I have been back in the UK for four years, four months and nineteen days. I had big plans for my return to the UK, I had it all worked out, get work into a London gallery, make connections, network, glass residencies and classes and various other ambitious plans to continue my exciting career in glass...
It has not happened like that, over the first few month I had a few small commissions and got work into some small galleries, little and often and that was fine but I was still dreaming big. Over the next few weeks I got rejected from every major gallery I applied to, got shot down for not one but two assisting jobs....AN ASSISTING JOB! and had a commission cancelled and my safe little bubble burst. My happy little supportive (Australian) bubble went pop, I had been so used to the JamFactory and the support of my fellow makers and that was something that was missing and I realised I didn't really know anyone in the UK glass community, I was on my own and it was terrifying.
It was disappointment after disappointment and I became dis-heartened and lost my enthusiasm, my passion and I wondered how many more rejections I should take before calling it quits? They kept coming and I needed money, so I got a 'regular' person job. I started to sit behind a desk and hit buttons all day.
I have been hitting buttons for nearly eighteen months, with a few outings into the glass world and I have realised that hitting buttons is not for me. I want to be making, I have always been better at doing things with my hands than my brain, and better at glass than any other material I have been interested in. I want to get involved with the glass community here, I want to be making.

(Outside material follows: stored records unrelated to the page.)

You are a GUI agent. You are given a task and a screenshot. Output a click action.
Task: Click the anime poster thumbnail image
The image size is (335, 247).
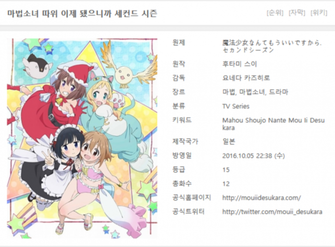[82, 138]
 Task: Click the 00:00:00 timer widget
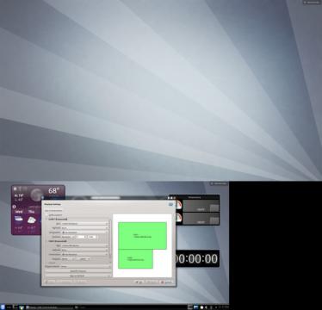(x=197, y=258)
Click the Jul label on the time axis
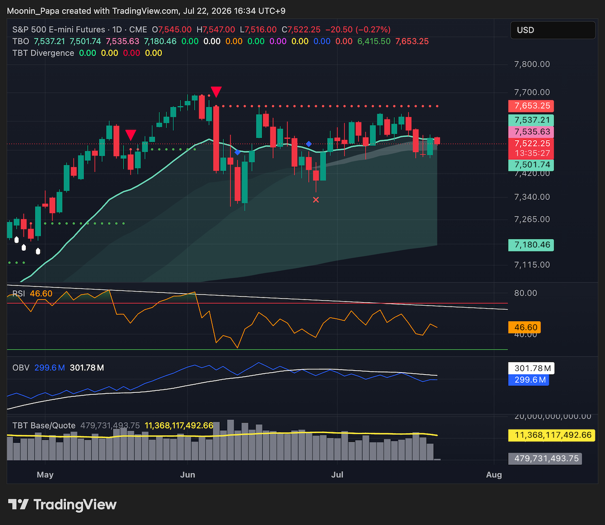 point(337,475)
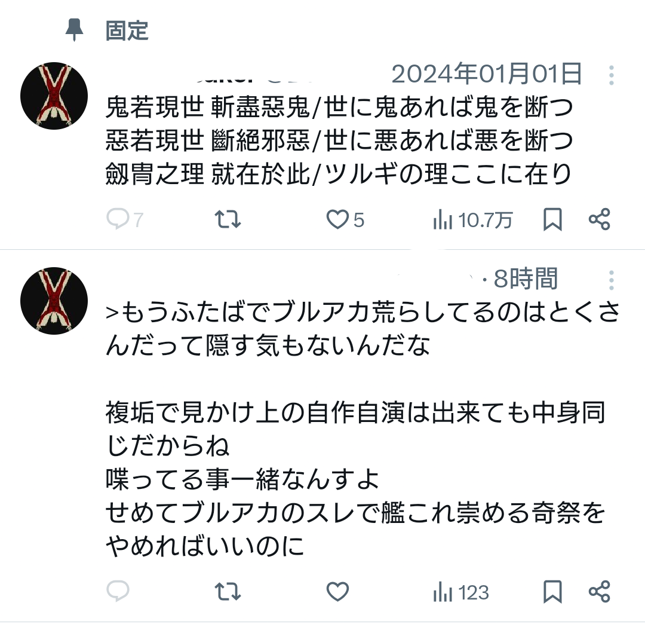View analytics showing 10.7万 views
This screenshot has width=645, height=624.
pyautogui.click(x=472, y=219)
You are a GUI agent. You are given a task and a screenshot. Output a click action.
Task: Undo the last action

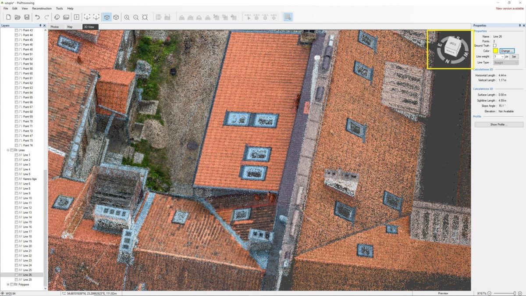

I don't know why I love making glass, and however much I think about it I can't put my finger on exactly why. It's beautiful, it's exciting, it fascinating, its exhausting, it requires continuous training, if you work with glass your brain is constantly occupied, it's not a bad thing, it's very demanding but not bad and I miss that, the constant occupation of my brain with idea's and processes and grand plans. I miss my enthusiasm and my energy for this incredible material.
So this year, I decided enough was enough and started applying to everything I could think of, classes and residencies mostly and I have had rejections but I have had acceptances as well and it feels good. Now i'm thinking 'you know what, I am good at making glass, I can do this, yes, i'm out of practice but I can do this!!'. So I am off to Seattle in August to go to Pilchuck and take a class with Nancy Callan, I am EXTREMELY excited, I can't quite explain how excited I am. This class is going to re-define my practice, don't get me wrong, I am not expecting the world, I am not delusional but I am hopeful, hopeful that by September I will have a new repertoire of skills and a host of new idea's.
I'm not really sure where I will go from here, I am in a transitional period where everything is up in the air and i'm not sure what will happen. I have no idea what I am going to make, how I am going to make it, how I am going to afford to make it, whether whatever it is that I make will be admired and accepted? There are constant worries and concerns but honestly, at the moment even having those worries is reassuring because you only worry about the things you care about most.